24.      Or, ne sauraient invoquer la violation d’un tel objectif à leur égard les ressortissants turcs, telle Mme Dogan, qui demandent à être admis sur le territoire d’un État membre uniquement à titre de regroupement familial et non pas pour y exercer l’une des libertés économiques prévues par l’accord d’association.

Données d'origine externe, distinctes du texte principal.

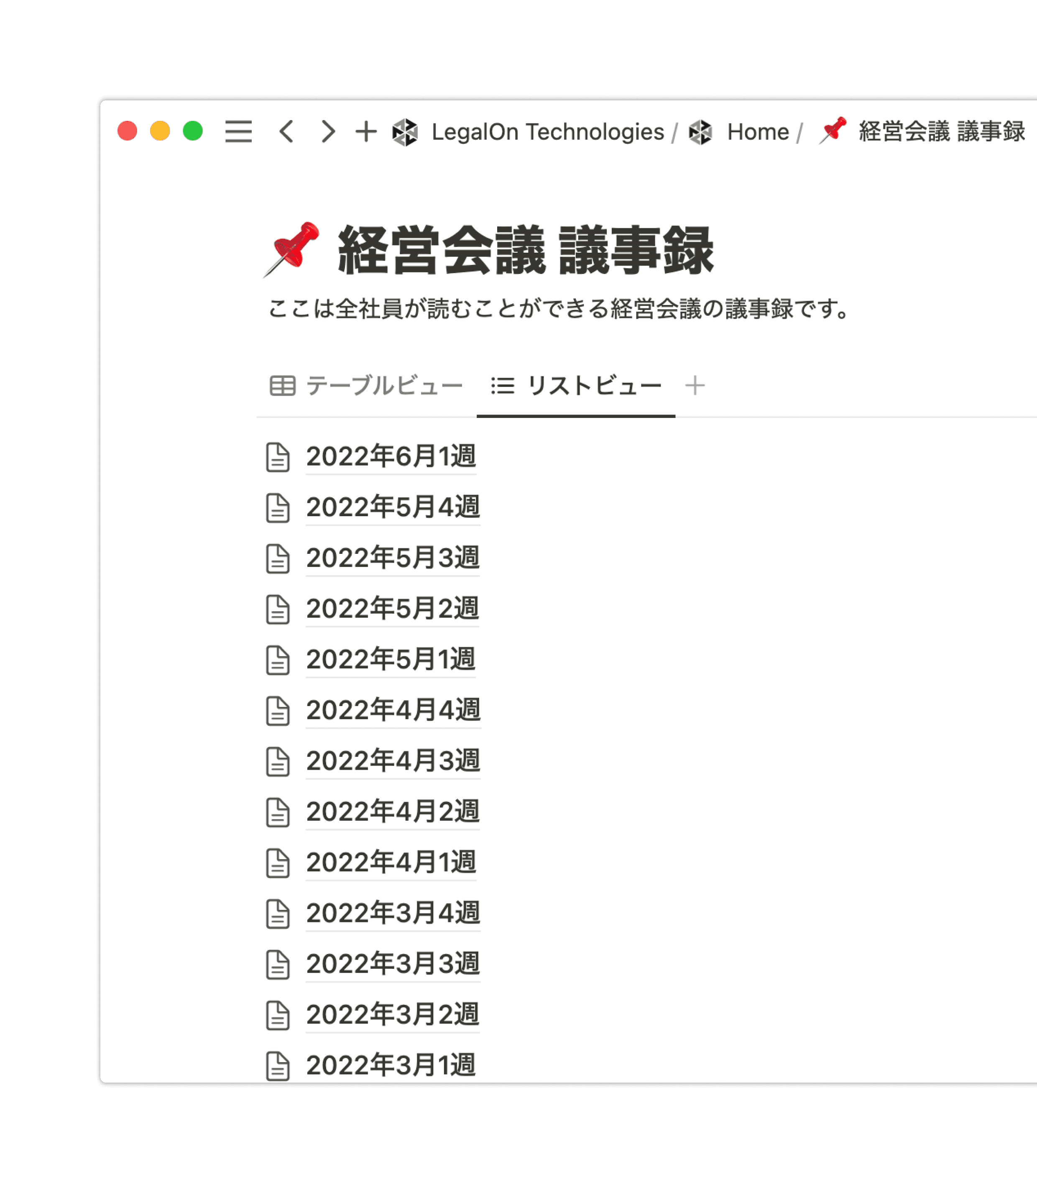Go back with the left arrow
This screenshot has width=1037, height=1183.
click(x=286, y=131)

25.      Certes, l’article 7 de la décision nº 1/80 confère, à certaines conditions, des droits autonomes aux membres de la famille des travailleurs turcs appartenant au marché régulier de l’emploi (22) dans le but de créer des conditions favorables au regroupement familial dans l’État membre d’accueil (23). Cependant, dans l’économie de l’accord d’association, un tel but n’est qu’un instrument visant à faciliter la réalisation des objectifs de l’association, à savoir, notamment, l’instauration progressive des libertés de circulation des travailleurs, d’établissement et de prestation de services conformément aux articles 12, 13 et 14 dudit accord. Il s’ensuit qu’il ne saurait être conclu d’une lecture combinée des articles 7 et 13 de la décision nº 1/80 que les membres de la famille d’un travailleur turc qui ont demandé à entrer sur le territoire d’un État membre à titre de regroupement familial et non pas afin d’y exercer une activité salariée peuvent invoquer la clause de «standstill» afin de s’opposer à l’application à leur égard d’une réglementation telle que celle en cause au principal qui est susceptible d’empêcher ou, à tout le moins, de rendre plus difficile l’acquisition de leur part des droits qu’ils pourraient dériver de l’article 7 de la décision nº 1/80.

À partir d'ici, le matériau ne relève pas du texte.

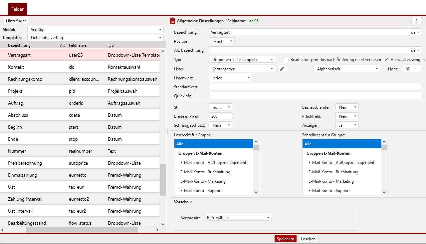Viewport: 426px width, 244px height.
Task: Expand the Templates dropdown showing Lieferantenvertrag
Action: point(95,38)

26.      Cela étant précisé, il s’agit, à ce stade, d’examiner si Mme Dogan peut se prévaloir de la clause de «standstill» prévue à l’article 41, paragraphe 1, du protocole additionnel, bien que n’ayant pas fait et n’entendant pas faire usage des libertés économiques visées par cet article, afin de s’opposer à l’application à son égard d’une mesure nationale susceptible de constituer une nouvelle restriction à l’exercice desdites libertés par son conjoint.

27.      Je rappelle, à titre liminaire, que, dans l’affaire Abatay e.a., la Cour a déjà eu l’occasion de reconnaître le droit d’un ressortissant turc d’invoquer le bénéfice de l’article 41, paragraphe 1, du protocole additionnel bien que n’étant pas directement visé par cette disposition. En l’espèce, il s’agissait de chauffeurs routiers turcs employés par une entreprise établie en Turquie qui effectuait légalement des prestations de services dans un État membre. Ils s’opposaient à l’application à leur égard de conditions à l’exercice de leur activité salariée introduites par la République fédérale d’Allemagne après l’entrée en vigueur du protocole additionnel. Se fondant sur une application par analogie de l’arrêt Clean Car Autoservice (24), la Cour a en substance reconnu que, puisque les salariés d’un prestataire de services sont indispensables pour permettre à ce dernier de fournir ses prestations, le droit d’un employeur établi en Turquie d’effectuer des prestations de services dans un État membre aux conditions prévues à l’article 41, paragraphe 1, du protocole additionnel doit nécessairement avoir comme complément le droit pour ses salariés d’exécuter les tâches qui leur sont confiées dans le cadre desdites prestations aux mêmes conditions (25).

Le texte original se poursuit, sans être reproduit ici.